10 Ekim 2015 saat 10.04’den sonra ne o alanda toplananlar, ne onların arkadaşları ne de ülke için hiçbir şey eskisi gibi olacaktı artık. Büyük bir gürültü ile gelen acı, arkasından gelecek yüzlerce ölümün ve daha karanlık günlerin habercisi oldu.

İktidar partisinin anlamsız ve gayri ciddi açıklamaları, katliamın yarattığı iklimden oy devşirme gayreti katliam sonrası yaşanacakların habercisi gibiydi.
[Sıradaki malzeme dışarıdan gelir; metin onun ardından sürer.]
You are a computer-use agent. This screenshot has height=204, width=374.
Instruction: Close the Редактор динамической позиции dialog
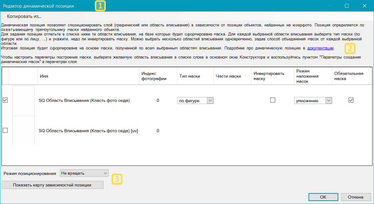click(365, 6)
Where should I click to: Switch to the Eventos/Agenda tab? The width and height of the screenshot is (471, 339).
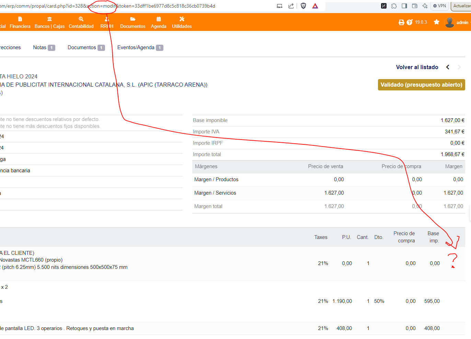140,47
10 Ekim’de Türkiye’nin en büyük toplu katliamlarından biri yaşandı. Faili IŞİD olan bu katliam sonrası yürütülen soruşturmalar, hazırlanan iddianame ve açılan dava neredeyse göstermelik olmaktan öteye gitmedi. Dalga geçer gibi hazırlanan iddianame, bir türlü başlamayan mahkeme tek bir hedefe odaklandı. Devlet ve devlet görevlileri kendi kusurlarını görünmez kılacaktı.

Biz varız

Katliam öncesi, katliam anı ve sonrası gösterdi ki faili eli kanlı terör örgütü IŞİD olan, ama destekleyenlerin karanlıkta kalacağı bir dosya olarak kalacak. Yargı, katliamı devletten ve iktidardan uzaklaştırma çabası ile bir anlamı ile delilleri karartma uğraşında. Örgütte eylemi planladığı açıklanan isim ise öldü.
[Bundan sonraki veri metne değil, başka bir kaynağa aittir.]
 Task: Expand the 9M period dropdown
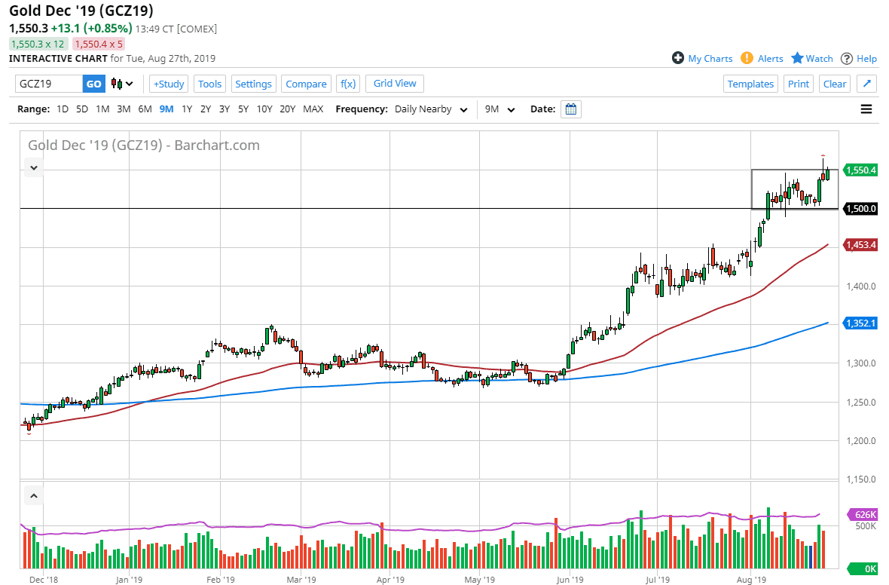499,109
7 Kasım günü başlayacak yargılamadan ne ölenlerin yakınlarının, ne yaralıların ne de üyesi oldukları sendika ve odaların bir umudu var. O zaman geriye bir tek şey kalıyor.

Yaşananları, onların savunduğu idealleri unutmamak, her adımda katliamda parmağı olanların yargılanması, hesap sorulması için emek harcamak.
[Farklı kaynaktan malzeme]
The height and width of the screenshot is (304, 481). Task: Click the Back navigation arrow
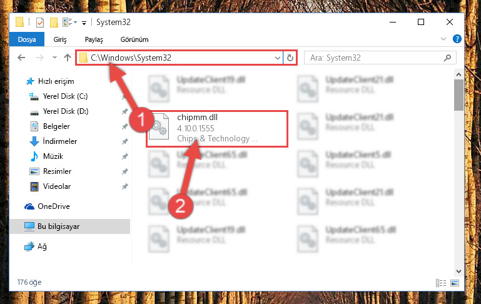pos(21,58)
Bugün başladığımız 10 Ekim dosyasında bir yandan yaşananları tanıkların gözünden aktarırken diğer yandan da karanlığın içinde umudu aramaya çalıştık. Oradaydı umut, yıkıntıların içinde, ayakta.

Gördük ki emeğin hakkını aldığı, özgürlüğün ve barışın hakim olduğu ülke, acının yüzlerine oturduğu, yaralı yürekli, nemli gözü güzel insanların ve onların arkadaşlarının eseri olacak.

"Son kez baktı yıldızlara"

Ümit Seylan... 18 yaşında sadece 10 gün önce yaşamaya başladığı Ankara’da gözlerini bir daha yıldızlara bakamamak üzere kapattı.

Erzurum'da yaşayan bir ailenin 4 çocuğundan biri olan Ümit, son iki yılını, yaşamayı çok istediği Ankara'da üniversite okumak için kendisini ailesinin deyimi ile "Eve kapatarak" geçirdi. İki yıl boyunca ders çalışmak dışında hiçbir şey yapmayan Ümit, sonunda Ankara Yıldırım Beyazıt Üniversitesi Maliye bölümünü kazandı. 1 Ekim günü Erzurum’dan Ankara’ya gelerek kaydını yaptırdı.

Ümit, 9 Ekim gecesi, bilgisayarından “Ankara Garı’na nasıl gidilir” aramasını yapıp, 10 Ekim mitinginin toplanma yerini öğrendikten sonra Tuncel Kurtiz’in seslendirdiği “Delikanlım son kez baktı yıldızlara” şiirini dinledi.

Ümit amcası, 10 Ekim Barış ve Dayanışma Derneği Eşbaşkanı İhsan Seylan, yeğenini “İki gün önce aldığı Yaşar Kemal’in, Gabriel Garcia Marquez’in kitaplarını okuyacaktı. Çok bilgi sahibi olmak istediğini söylüyordu. Ezberlenecek İngilizce kelimeleri vardı. Bunların hiçbiri olmadı. Delikanlım son kez baktı yıldızlara” diyerek anlatıyor:

“Patlamanın olduğunu duyduğum ilk an, ne yapacağımı bilemedim. Hemen arabaya atlayarak alandakilere yardım için bu bölgeye gitmek istedim. Yoldayken yeğenim Ümit’in orada olabileceğini düşündüm.”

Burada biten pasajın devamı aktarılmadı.